## Start RECORDS SHOWN
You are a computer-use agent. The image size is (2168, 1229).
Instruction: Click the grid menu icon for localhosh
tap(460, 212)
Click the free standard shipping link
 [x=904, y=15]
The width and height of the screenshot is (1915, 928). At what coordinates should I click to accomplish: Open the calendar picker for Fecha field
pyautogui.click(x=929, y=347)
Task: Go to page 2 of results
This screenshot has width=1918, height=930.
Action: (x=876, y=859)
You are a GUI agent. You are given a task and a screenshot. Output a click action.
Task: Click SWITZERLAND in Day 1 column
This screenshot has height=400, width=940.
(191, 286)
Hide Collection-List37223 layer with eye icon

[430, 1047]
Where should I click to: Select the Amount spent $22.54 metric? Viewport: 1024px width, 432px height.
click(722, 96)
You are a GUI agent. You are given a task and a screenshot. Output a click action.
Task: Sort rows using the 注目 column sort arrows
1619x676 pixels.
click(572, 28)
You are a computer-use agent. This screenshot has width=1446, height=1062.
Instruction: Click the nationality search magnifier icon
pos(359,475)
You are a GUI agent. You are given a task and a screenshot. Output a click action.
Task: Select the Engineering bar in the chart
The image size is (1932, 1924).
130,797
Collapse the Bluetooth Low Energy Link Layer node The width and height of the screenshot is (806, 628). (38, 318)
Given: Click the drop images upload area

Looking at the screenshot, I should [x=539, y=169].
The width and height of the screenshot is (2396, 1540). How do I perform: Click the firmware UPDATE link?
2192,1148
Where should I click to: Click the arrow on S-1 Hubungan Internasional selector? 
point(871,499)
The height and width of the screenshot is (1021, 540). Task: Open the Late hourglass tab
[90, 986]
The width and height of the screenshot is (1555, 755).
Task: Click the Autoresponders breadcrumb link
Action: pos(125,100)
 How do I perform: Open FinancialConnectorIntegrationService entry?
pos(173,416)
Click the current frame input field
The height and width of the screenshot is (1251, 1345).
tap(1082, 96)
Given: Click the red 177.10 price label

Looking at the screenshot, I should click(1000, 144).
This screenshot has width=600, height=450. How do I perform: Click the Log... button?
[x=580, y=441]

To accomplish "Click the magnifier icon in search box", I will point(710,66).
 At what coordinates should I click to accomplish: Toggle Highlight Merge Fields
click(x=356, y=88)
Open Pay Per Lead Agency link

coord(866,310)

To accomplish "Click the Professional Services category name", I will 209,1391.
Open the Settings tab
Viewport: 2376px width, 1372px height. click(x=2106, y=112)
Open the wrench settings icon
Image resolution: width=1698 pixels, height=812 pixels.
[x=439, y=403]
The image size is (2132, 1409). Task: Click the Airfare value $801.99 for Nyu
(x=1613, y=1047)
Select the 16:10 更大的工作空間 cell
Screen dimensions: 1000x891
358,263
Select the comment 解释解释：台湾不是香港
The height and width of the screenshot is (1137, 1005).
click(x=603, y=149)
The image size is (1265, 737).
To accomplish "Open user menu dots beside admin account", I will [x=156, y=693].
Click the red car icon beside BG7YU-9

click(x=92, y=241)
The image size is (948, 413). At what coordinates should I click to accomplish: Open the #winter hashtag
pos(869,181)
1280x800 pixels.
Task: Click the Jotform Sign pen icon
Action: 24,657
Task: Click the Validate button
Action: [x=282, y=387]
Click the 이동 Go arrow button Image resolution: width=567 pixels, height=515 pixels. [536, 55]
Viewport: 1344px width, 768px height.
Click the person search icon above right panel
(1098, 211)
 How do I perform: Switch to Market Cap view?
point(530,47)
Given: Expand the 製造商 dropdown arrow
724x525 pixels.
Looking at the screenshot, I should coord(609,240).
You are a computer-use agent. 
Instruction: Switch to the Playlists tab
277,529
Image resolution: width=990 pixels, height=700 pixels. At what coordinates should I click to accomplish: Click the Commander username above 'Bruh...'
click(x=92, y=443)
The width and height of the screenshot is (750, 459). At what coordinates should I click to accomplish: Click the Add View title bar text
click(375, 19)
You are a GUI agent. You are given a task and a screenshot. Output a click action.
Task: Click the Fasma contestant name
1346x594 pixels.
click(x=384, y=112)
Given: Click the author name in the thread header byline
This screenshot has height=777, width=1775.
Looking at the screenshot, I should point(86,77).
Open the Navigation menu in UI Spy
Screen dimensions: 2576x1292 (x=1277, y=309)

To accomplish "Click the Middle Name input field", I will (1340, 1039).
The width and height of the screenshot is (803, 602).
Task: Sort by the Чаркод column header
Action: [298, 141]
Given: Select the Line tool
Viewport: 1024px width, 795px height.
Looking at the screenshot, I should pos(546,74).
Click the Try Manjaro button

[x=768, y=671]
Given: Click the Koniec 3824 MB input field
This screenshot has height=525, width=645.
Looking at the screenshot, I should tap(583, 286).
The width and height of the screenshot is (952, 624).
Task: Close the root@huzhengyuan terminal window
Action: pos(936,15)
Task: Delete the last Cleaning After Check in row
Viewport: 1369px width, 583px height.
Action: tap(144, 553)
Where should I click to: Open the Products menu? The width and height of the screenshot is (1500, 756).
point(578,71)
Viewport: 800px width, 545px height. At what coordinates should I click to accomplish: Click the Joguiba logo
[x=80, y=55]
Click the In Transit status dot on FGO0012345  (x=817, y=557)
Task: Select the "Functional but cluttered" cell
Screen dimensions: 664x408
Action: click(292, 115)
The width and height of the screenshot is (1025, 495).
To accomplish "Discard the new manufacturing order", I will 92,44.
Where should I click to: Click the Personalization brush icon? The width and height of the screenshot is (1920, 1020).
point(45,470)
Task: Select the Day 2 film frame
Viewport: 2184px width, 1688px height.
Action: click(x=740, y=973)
## End RECORDS SHOWN
WHAT THE TASK REQUIRES:
Print the items from the line with "Open the Navigation menu in UI Spy" to the line with "[x=768, y=671]", both included, reproducing each line unchanged.

THE COMPLETED TASK:
Open the Navigation menu in UI Spy
Screen dimensions: 2576x1292 (x=1277, y=309)

To accomplish "Click the Middle Name input field", I will (1340, 1039).
The width and height of the screenshot is (803, 602).
Task: Sort by the Чаркод column header
Action: [298, 141]
Given: Select the Line tool
Viewport: 1024px width, 795px height.
Looking at the screenshot, I should pos(546,74).
Click the Try Manjaro button

[x=768, y=671]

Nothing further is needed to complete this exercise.